____ Extracted material

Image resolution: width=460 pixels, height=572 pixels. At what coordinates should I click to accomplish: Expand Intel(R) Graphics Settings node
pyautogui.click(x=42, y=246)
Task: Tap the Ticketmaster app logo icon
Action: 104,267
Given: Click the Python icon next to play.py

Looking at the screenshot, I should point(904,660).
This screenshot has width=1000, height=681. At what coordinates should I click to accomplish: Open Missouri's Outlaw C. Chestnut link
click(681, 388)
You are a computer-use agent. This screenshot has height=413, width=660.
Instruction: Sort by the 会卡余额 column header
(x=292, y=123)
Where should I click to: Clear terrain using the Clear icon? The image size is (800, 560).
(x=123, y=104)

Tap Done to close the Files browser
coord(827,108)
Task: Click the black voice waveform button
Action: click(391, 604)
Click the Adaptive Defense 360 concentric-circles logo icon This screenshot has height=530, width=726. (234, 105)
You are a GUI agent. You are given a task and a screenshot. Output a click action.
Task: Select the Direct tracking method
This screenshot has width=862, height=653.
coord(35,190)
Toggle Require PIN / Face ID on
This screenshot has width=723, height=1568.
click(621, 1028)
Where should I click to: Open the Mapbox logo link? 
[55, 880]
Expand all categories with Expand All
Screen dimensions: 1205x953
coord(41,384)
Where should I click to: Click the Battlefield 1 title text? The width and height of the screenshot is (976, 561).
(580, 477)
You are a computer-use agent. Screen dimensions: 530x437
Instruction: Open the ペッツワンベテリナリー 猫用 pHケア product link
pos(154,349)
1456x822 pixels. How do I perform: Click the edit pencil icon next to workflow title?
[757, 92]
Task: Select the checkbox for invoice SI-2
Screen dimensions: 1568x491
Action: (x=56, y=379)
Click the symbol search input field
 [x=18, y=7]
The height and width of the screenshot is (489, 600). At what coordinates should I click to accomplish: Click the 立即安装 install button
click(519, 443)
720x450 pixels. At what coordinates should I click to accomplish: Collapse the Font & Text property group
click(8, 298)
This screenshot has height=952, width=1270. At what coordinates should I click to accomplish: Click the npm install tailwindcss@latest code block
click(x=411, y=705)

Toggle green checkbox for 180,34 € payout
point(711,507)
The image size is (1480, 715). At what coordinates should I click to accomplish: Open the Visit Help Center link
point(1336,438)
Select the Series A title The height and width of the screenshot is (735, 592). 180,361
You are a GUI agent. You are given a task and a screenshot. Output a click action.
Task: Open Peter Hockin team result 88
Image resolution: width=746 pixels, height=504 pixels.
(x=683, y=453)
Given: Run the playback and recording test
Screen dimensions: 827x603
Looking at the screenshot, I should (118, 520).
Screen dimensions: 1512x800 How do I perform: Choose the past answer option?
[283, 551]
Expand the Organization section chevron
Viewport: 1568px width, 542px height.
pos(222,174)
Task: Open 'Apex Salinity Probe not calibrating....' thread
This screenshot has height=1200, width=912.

________

Prompt
All the lines above should come back exactly as written.

Exercise solution
Image resolution: width=460 pixels, height=572 pixels. At what coordinates should I click to accomplish: Expand Intel(R) Graphics Settings node
pyautogui.click(x=42, y=246)
Task: Tap the Ticketmaster app logo icon
Action: 104,267
Given: Click the Python icon next to play.py

Looking at the screenshot, I should point(904,660).
This screenshot has width=1000, height=681. At what coordinates should I click to accomplish: Open Missouri's Outlaw C. Chestnut link
click(681, 388)
You are a computer-use agent. This screenshot has height=413, width=660.
Instruction: Sort by the 会卡余额 column header
(x=292, y=123)
Where should I click to: Clear terrain using the Clear icon? The image size is (800, 560).
(x=123, y=104)

Tap Done to close the Files browser
coord(827,108)
Task: Click the black voice waveform button
Action: click(391, 604)
Click the Adaptive Defense 360 concentric-circles logo icon This screenshot has height=530, width=726. (234, 105)
You are a GUI agent. You are given a task and a screenshot. Output a click action.
Task: Select the Direct tracking method
This screenshot has width=862, height=653.
coord(35,190)
Toggle Require PIN / Face ID on
This screenshot has width=723, height=1568.
click(621, 1028)
Where should I click to: Open the Mapbox logo link? 
[55, 880]
Expand all categories with Expand All
Screen dimensions: 1205x953
coord(41,384)
Where should I click to: Click the Battlefield 1 title text? The width and height of the screenshot is (976, 561).
(580, 477)
You are a computer-use agent. Screen dimensions: 530x437
Instruction: Open the ペッツワンベテリナリー 猫用 pHケア product link
pos(154,349)
1456x822 pixels. How do I perform: Click the edit pencil icon next to workflow title?
[757, 92]
Task: Select the checkbox for invoice SI-2
Screen dimensions: 1568x491
Action: (x=56, y=379)
Click the symbol search input field
 [x=18, y=7]
The height and width of the screenshot is (489, 600). At what coordinates should I click to accomplish: Click the 立即安装 install button
click(519, 443)
720x450 pixels. At what coordinates should I click to accomplish: Collapse the Font & Text property group
click(8, 298)
This screenshot has height=952, width=1270. At what coordinates should I click to accomplish: Click the npm install tailwindcss@latest code block
click(x=411, y=705)

Toggle green checkbox for 180,34 € payout
point(711,507)
The image size is (1480, 715). At what coordinates should I click to accomplish: Open the Visit Help Center link
point(1336,438)
Select the Series A title The height and width of the screenshot is (735, 592). 180,361
You are a GUI agent. You are given a task and a screenshot. Output a click action.
Task: Open Peter Hockin team result 88
Image resolution: width=746 pixels, height=504 pixels.
(x=683, y=453)
Given: Run the playback and recording test
Screen dimensions: 827x603
Looking at the screenshot, I should (118, 520).
Screen dimensions: 1512x800 How do I perform: Choose the past answer option?
[283, 551]
Expand the Organization section chevron
Viewport: 1568px width, 542px height.
pos(222,174)
Task: Open 'Apex Salinity Probe not calibrating....' thread
This screenshot has height=1200, width=912.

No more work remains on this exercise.